Comfort is boring

Transitions are curious. To an extent, the unknown is enticing, slightly thrilling. But there's a fearful undercurrent that runs parallel to the appeal of the uncharted. Just the prospect of change is met with a diversity of responses: fear, enthusiasm, sadness, anger, trepidation. Some appear in isolation, those most have a response drawing from a combination of emotions. Some feel the pit in their stomach forming at the very thought of being the "outsider" in a new environment; they dedicate their effort to assimilating, to trying to trick themselves and those around them that they are a Local. But others perceive the pit in their stomach as an indicator of awaiting adventure. Change will push them into the unknown and catalyze an unforeseen experience. Regardless of your response, this feeling of uncertainty and anxiety is important to recognize. As the old adage goes, "Growth begins at the end of your comfort zone". The people who feel their heart rate increase at the thought of change and train themselves to meet this response with excitement, are the very people that work to make change. Gillian and I, we are among the rare breed of those who thrive in anticipation of change and the inevitable discomfort. Sure, we may complain about the unavoidable difficulties and the impending failures we foresee, but I am speaking for the both of us when I say comfort is boring.

Our post-graduate plans reflect our aversion to comfort; this summer, we have certainly both left our comfort zones. Gillian is in a familiar place exploring a new topic and I am in a new place deepening my knowledge of a pre-established passion.

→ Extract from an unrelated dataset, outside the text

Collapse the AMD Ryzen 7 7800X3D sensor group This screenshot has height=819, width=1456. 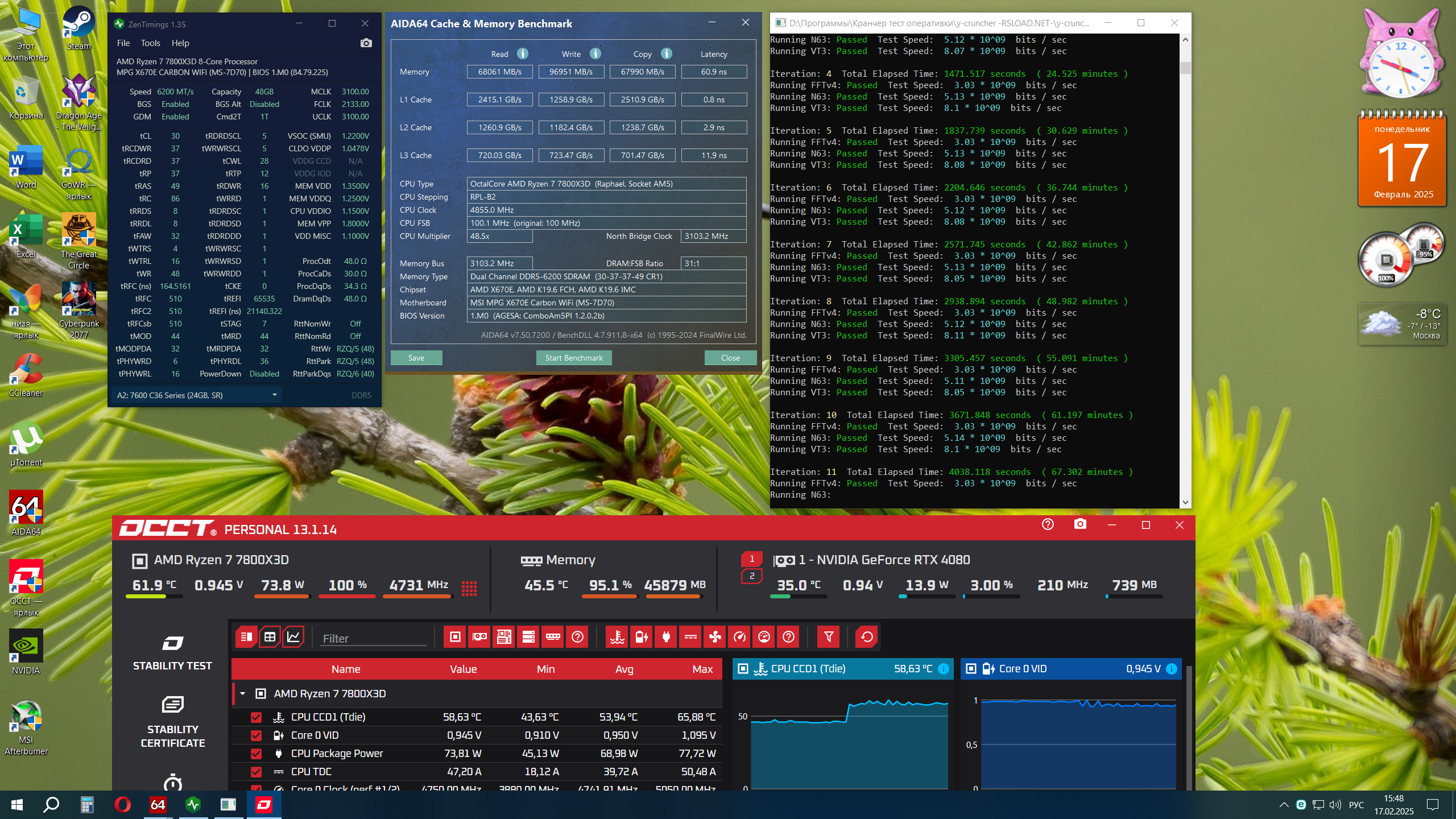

Gillian is working for an urban planning firm in her beloved hometown of New York City. And though she is living at home with her parents for the summer, she is still outside of her familiar. Her work with BFJ Planning required her to dive into the discipline of "urban planning". With no previous experience in this field, Gillian is pushing herself to learn quickly: how exactly does zoning work? what are the schooling implications of new residential developments? how do you effective facilitate a town meeting?

Much to the chagrin of my family and friends, I moved to Arkansas. I accepted a position with the Society for Wilderness Stewardship as a Wilderness Fellow on the Ozark-St. Francis National Forests, requiring me to relocate to the South. The land of barbeque, humidity, and y'all. To be frank, I don't think the word "Arkansas" had surfaced in my vernacular until I accepted my placement. I had to search through the dusty, cobweb-covered corners of my mind in search of the box titled "American South". I knew no one, I knew nothing about the region, I was diving into the unknown with full-force.

But Gillian and I are happy, ecstatic, and optimistic about these new adventures. Speaking to my own outlook, I'm excited to be alone and independent of the networks I've built over the course of my life thus far. I'm curious to see where these new paths lead us.

I suppose my point in all of this is to say that, yes, the unknown carries inevitable discomfort, but through this discomfort, new perspectives are formed and unforeseen adventures emerge. Pushing yourself to pick up a new lens, or apply an old lens to a new context, can be transformative. We both know that this next season of discomfort may be challenging, and we fully anticipate to find ourselves struggling to adapt to our new surroundings. But we are excited and ready for the growth that is to come!